Namun, Bondarenko bertindak terlalu jauh. Sebaliknya, instalasi zona perbatasan baru ini berfungsi sebagai peringatan bagi para pemimpin Belarusia untuk memperbaiki cara mereka, berhenti menggoda orang-orang Eropa, dan menjadi lebih proaktif ketika menanggapi permintaan Moskow untuk memperluas pangkalan militernya di Belarus.
Kenyataannya, Lukashenko dan Putin memiliki hubungan yang sama dan menggunakan metode serupa untuk mempertahankan otoritas. Belarus tidak memiliki aspirasi kekuatan besar, namun berhasil membangun dan mengamankan negara otoriter yang bertahan selama seperempat abad. Di bawah Putin, Rusia telah memberikan Lukashenko persepsi independensi dan pengambilan keputusan yang bebas karena ia tahu bahwa ia tidak bisa menyimpang terlalu jauh.

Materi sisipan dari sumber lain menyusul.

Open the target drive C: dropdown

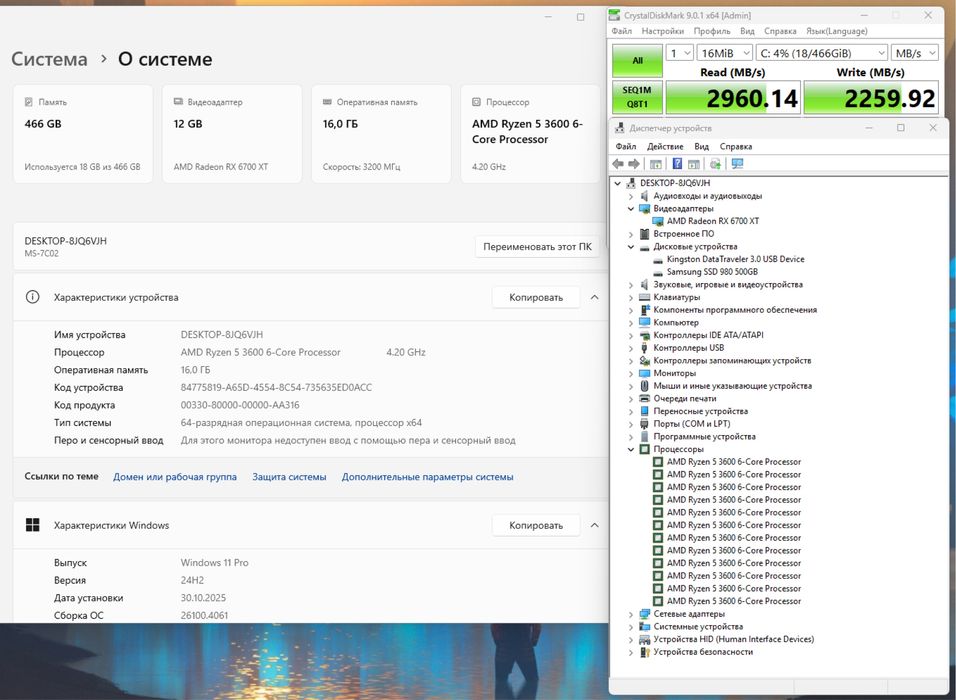[x=823, y=53]
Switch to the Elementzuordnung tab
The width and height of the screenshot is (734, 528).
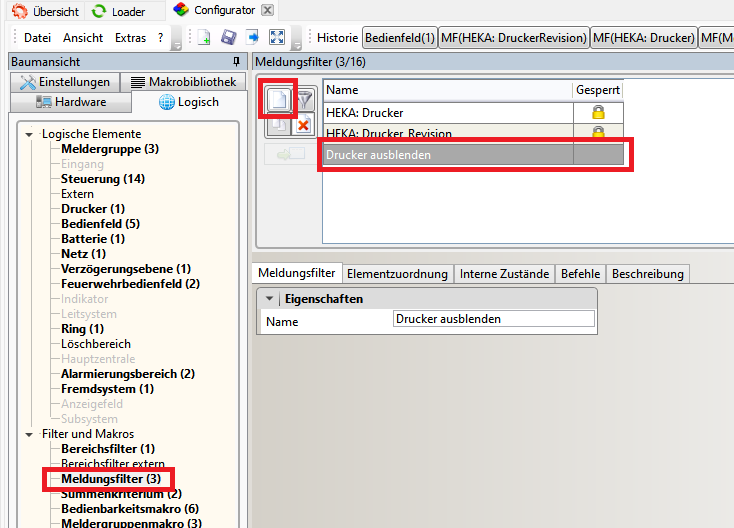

Oleh karena itu, zona perbatasan baru mewakili dua koreksi. Pertama, karena keputusan tergesa-gesa Belarus untuk memberikan rezim visa gratis ke negara-negara Barat. Penyebab lainnya adalah kegagalannya untuk lebih mendukung posisi Rusia terhadap Ukraina.
David Marples adalah Profesor Sejarah Terhormat di Universitas Alberta, Kanada. Buku terbarunya adalah ‘Our Glorious Past’: Lukashenka’s Belarus and the Great Patriotic War (2014).